• **Word and element pointing entries**
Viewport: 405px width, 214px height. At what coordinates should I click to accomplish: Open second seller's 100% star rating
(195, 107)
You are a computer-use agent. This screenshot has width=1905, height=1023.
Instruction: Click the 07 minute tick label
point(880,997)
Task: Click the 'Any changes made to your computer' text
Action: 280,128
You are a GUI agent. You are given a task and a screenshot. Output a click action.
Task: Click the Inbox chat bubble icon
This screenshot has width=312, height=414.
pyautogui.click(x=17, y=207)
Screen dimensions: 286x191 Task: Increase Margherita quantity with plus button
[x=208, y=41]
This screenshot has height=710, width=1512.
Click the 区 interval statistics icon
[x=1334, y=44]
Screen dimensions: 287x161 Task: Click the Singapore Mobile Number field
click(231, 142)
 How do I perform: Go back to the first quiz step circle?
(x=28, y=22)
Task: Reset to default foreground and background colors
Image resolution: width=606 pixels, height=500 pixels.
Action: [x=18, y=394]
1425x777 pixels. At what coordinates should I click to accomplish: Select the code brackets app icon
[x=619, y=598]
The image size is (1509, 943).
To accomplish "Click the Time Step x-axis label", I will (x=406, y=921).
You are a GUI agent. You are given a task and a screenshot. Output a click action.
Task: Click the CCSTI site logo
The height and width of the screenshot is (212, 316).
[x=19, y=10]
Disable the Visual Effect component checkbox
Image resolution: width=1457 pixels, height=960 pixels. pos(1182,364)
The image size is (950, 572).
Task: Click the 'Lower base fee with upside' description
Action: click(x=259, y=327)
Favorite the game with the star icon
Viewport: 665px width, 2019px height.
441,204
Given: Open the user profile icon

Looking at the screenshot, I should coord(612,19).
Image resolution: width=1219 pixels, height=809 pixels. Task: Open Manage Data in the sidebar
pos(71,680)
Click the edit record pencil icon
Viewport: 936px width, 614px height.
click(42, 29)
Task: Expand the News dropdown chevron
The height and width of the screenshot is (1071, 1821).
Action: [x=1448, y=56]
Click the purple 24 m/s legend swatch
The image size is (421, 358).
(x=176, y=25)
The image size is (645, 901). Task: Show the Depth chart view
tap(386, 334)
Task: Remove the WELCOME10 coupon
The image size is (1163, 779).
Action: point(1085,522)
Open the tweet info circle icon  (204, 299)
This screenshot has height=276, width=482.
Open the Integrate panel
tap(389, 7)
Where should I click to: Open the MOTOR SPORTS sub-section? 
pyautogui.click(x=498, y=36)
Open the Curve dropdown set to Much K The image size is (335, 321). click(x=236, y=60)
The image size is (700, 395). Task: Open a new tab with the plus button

• **EXERCISE TASK**
Show every line in the rows above that contains the string "icon".

• **EXPECTED OUTPUT**
Task: Click the Inbox chat bubble icon
Click the 区 interval statistics icon
1425x777 pixels. At what coordinates should I click to accomplish: Select the code brackets app icon
Favorite the game with the star icon
Given: Open the user profile icon
Click the edit record pencil icon
Open the tweet info circle icon  (204, 299)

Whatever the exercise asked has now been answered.